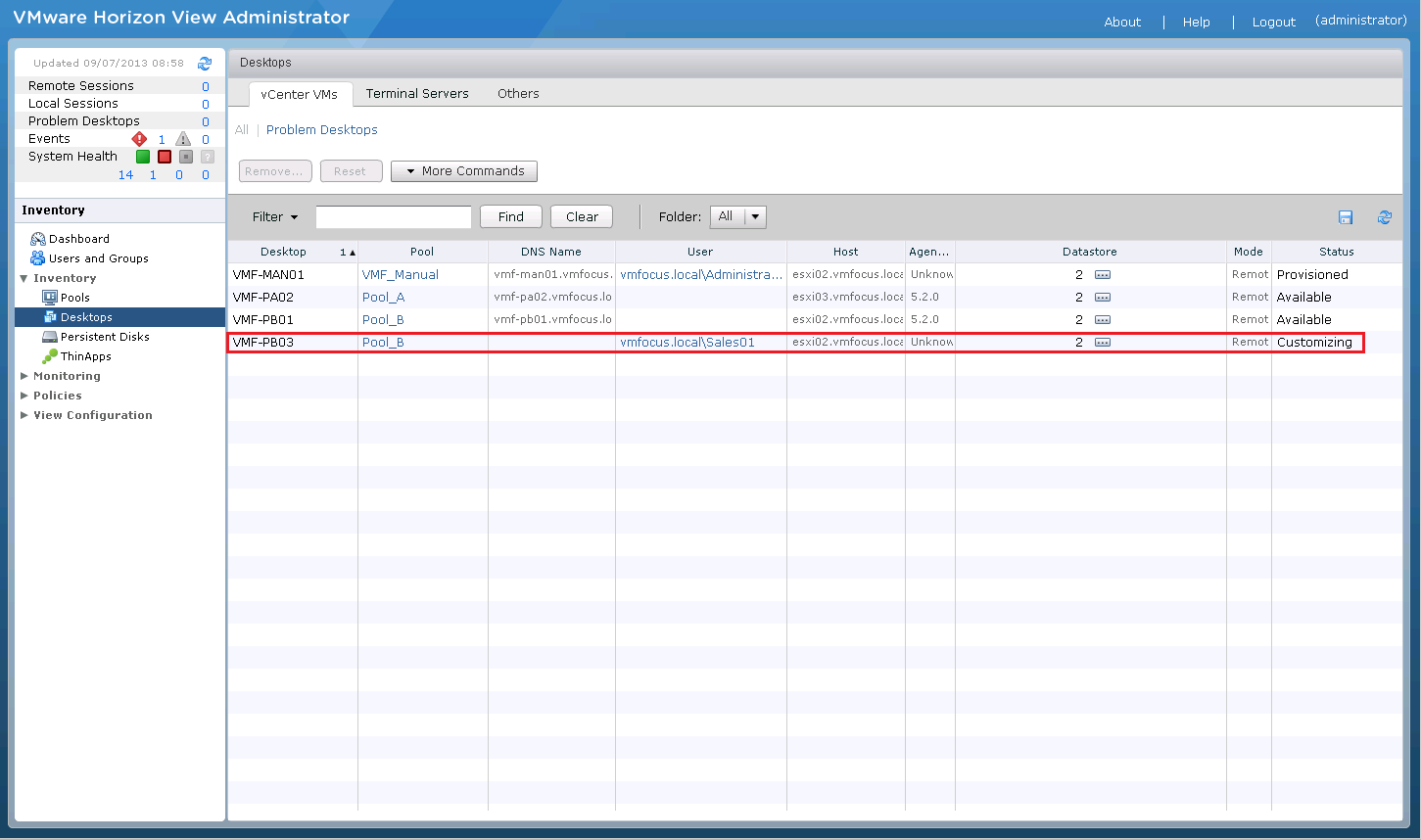Open the Dashboard from the Inventory panel

pyautogui.click(x=78, y=239)
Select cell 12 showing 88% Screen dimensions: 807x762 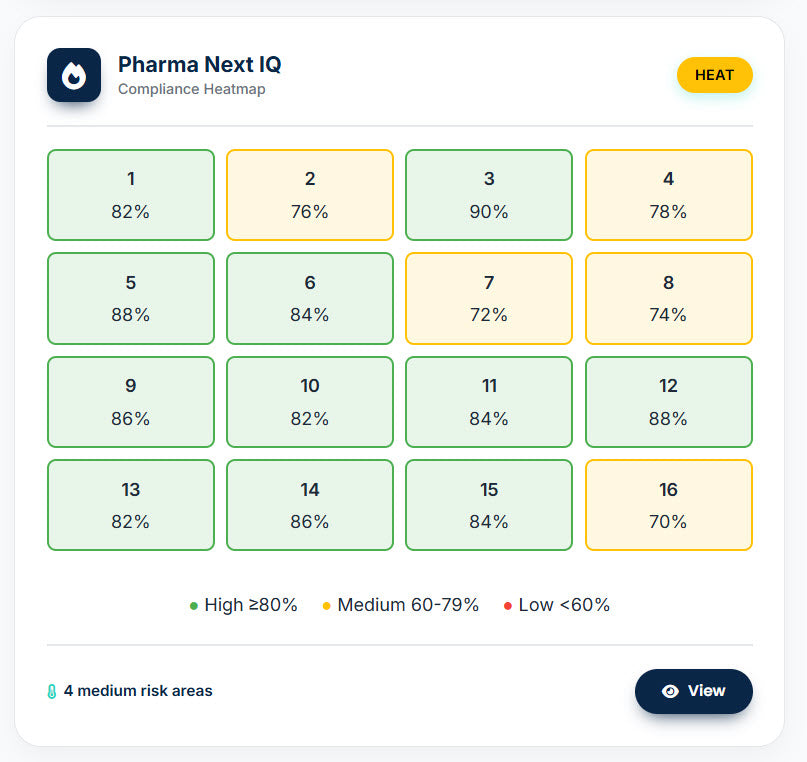668,402
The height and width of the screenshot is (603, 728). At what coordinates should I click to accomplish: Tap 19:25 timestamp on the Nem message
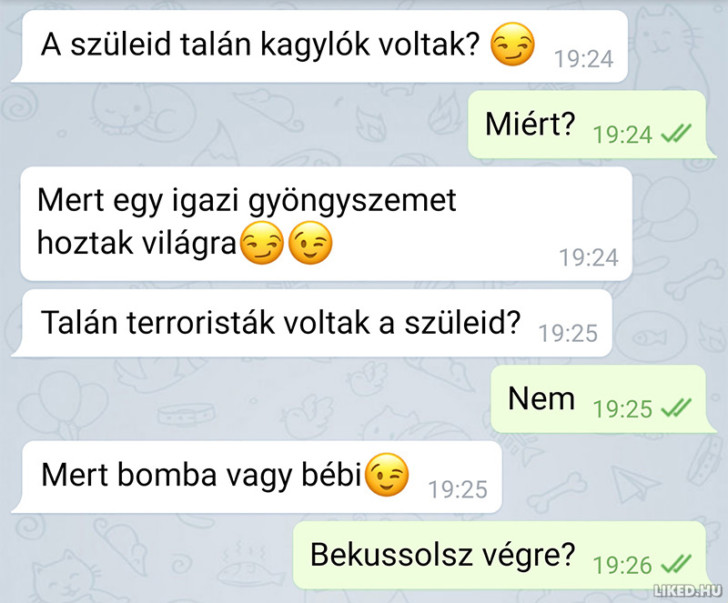tap(623, 409)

- - - -

How to complete this task
Quote exactly, and nothing besides, the lines from the one with "The height and" through the end of the records above; include both ends and omit the pictures.

Problem solution
The height and width of the screenshot is (603, 728). At what coordinates should I click to accomplish: Tap 19:25 timestamp on the Nem message
tap(623, 409)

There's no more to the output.